Tell me, what is it you plan to do
with your one wild and precious life?
One hears echoes of James Wright and Galway Kinnell, writers to whom Oliver would not resent being compared. Oliver risks sentimentality when love of the world almost gives in to emotions not won by the poem, but finally she is too wise to let this happen. "Lilies" ("I have been thinking about living / like the lilies / that blow in the fields") recalls Whitman's "I think I could turn and live with animals."
The poem concludes with this felicitous reference to a hummingbird:
I think I will always be lonely
in this world, where the cattle
graze like a black and white river—
where the ravishing lilies
melt, without protest, on their tongues—
where the hummingbird, whenever there is a fuss,
just rises and floats away.
Pity sings a hideous and ultimately futile song to itself, as Oliver knows. "Make of yourself a light," says the Buddha in her "The Buddha's Last Instruction" before he dies. And Oliver does this. "Slowly, beneath the branches, / he raised his head. / He looked into the faces of that frightened crowd."

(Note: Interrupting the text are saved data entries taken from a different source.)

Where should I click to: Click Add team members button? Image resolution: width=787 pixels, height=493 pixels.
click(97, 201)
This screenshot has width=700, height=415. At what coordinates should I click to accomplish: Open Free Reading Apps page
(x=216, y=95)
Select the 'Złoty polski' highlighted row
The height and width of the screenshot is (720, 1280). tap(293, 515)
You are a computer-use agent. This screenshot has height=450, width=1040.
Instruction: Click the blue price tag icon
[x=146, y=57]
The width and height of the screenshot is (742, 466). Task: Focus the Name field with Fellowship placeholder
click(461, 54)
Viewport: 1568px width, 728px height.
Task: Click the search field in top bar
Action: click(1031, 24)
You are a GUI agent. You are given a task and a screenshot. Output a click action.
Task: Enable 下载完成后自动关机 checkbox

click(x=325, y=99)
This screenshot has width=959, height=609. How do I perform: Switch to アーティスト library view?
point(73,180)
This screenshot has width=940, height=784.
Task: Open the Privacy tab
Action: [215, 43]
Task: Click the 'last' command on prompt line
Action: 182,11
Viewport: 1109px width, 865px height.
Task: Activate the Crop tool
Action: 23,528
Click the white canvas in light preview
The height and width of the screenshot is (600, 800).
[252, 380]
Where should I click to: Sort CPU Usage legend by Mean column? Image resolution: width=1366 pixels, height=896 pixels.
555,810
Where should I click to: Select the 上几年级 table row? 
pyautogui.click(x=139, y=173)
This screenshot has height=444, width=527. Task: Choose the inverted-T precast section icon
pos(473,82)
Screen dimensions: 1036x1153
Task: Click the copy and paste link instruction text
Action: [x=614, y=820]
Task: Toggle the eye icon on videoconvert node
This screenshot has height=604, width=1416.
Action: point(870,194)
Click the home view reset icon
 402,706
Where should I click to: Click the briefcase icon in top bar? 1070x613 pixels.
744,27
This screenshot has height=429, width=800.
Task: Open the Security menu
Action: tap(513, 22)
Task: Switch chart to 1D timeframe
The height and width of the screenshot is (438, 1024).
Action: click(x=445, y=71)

These may not be great poems, but they are awfully fine, wise even. Of the roses in "Roses, Late Summer" that "have opened their factories of sweetness / and are giving it back to the world," she scolds, as a Zen Master might:
Fear has not occurred to them, nor ambition.
Reason they have not yet thought of.
Neither do they ask how long they must be roses, and then what.
Or any other foolish question.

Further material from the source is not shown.